U23-EM in Burgas: Halberstadt schrammt an Bronze vorbei

20.06.2016 10:14 von Jan Sägert

Bei der wegen Problemen mit der Streckensperrung auf eine Sprint-Distanz (geplant war eine Kurz-Distanz) verkürzten U23-Europameisterschaft in Burgas (BUL) hat Delphine Halberstadt (Münster) für das beste Ergebnis der elf DTU-Athleten gesorgt. Nach 750 Metern Schwimmen, 20 Kilometern Radfahren und einem 5-Kilometerlauf verpasste Halberstadt die Bronzemedaille um die Winzigkeit von vier Sekunden. Die zehn anderen Schützlinge von Klaus-Peter Justus (Bundestrainer U23) wurden entweder von den teils miserablen Straßenverhältnissen am Schwarzen Meer ausgebremst oder hatten Probleme mit der großen Hitze. So stürzten Anabel Knoll (Ingolstadt) und Jonas Breinlinger (Saarbrücken) in guten Radpositionen und waren damit im Kampf um die Medaillen chancenlos.
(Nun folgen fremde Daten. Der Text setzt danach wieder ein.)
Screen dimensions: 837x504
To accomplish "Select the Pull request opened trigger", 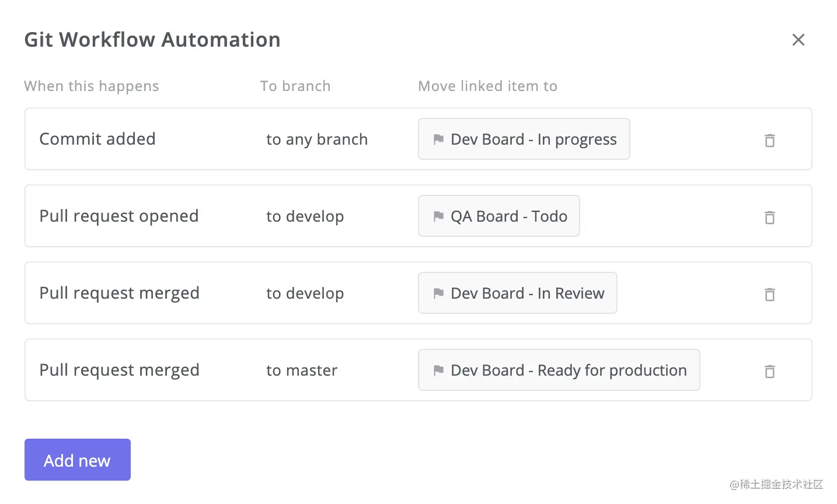I will [119, 216].
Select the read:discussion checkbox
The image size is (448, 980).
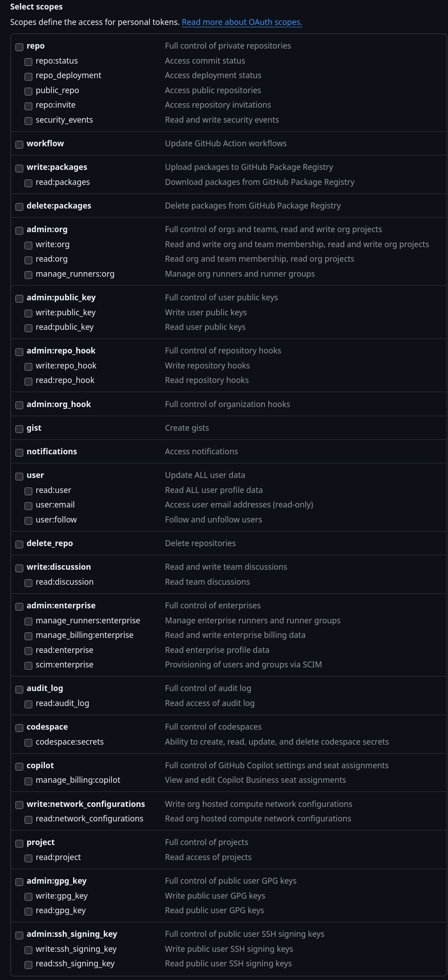point(28,583)
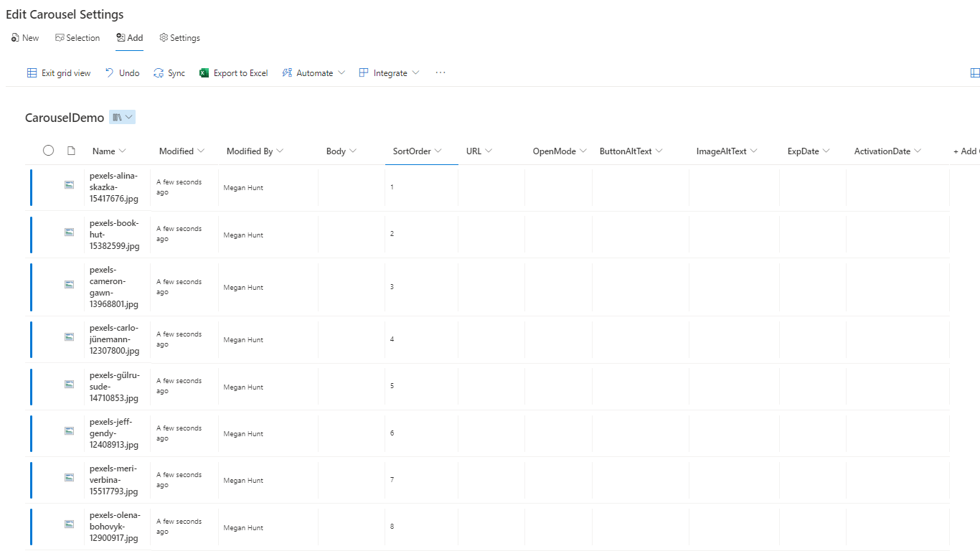
Task: Click the Add column button
Action: [966, 151]
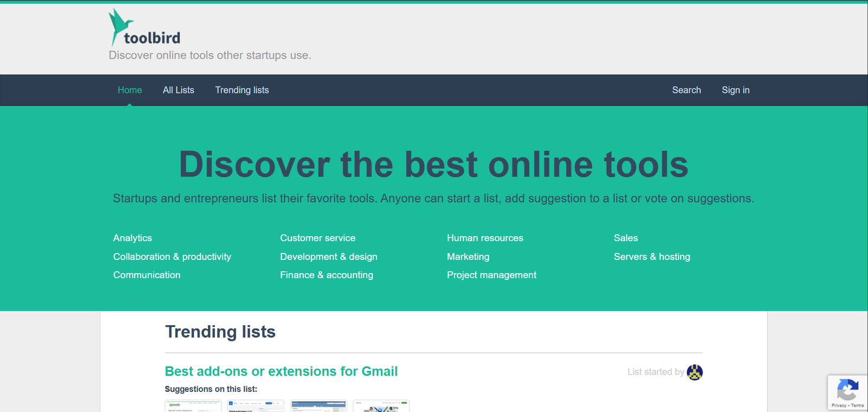Browse the Marketing category
This screenshot has height=412, width=868.
468,257
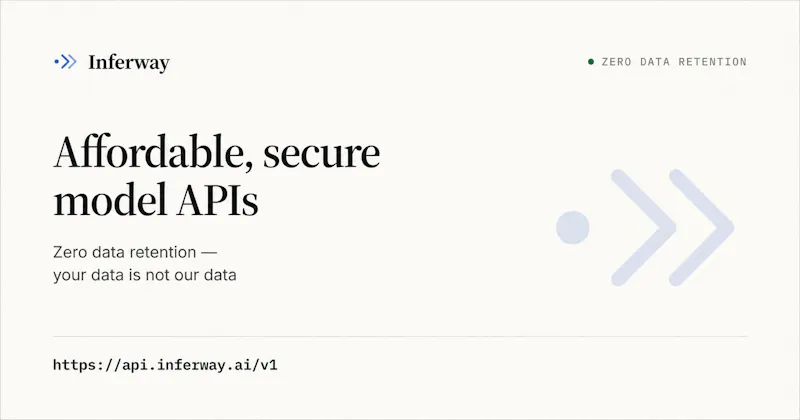Click the word "secure" in the headline

pos(321,154)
Starke Radsplits von Baumann und Halberstadt

Im Gegensatz zu Knoll (15. Platz nach dem Schwimmen) erwischte Halberstadt - ähnlich wie ihre Teamkolleginnen Anna Schmidt (Neubrandenburg) und Sara Baumann (Hagen) - keinen guten Start und stieg als eine der letzten der 42 gestarteten Teilnehmerinnen aus dem Wasser. Dank starken Radleistungen, Baumann und Halberstadt fuhren den besten bzw. drittbesten Radsplit, brachten sich die DTU-Damen vor dem Laufen aber wieder in eine aussichtsreiche Position. Diese nutzte später aber nur Halberstadt. So landeten Marlene Gomez-Islinger, Sara Baumann und Anabel Knoll am Ende auf den Plätzen 18, 24 und 25. Anna Schmidt wurde 32.. Der EM-Titel ging an die Italienerin Angelica Olmo. Silber und Bronze holten die Britin Sophie Coldwell und Ekaterina Matiukh aus Russland.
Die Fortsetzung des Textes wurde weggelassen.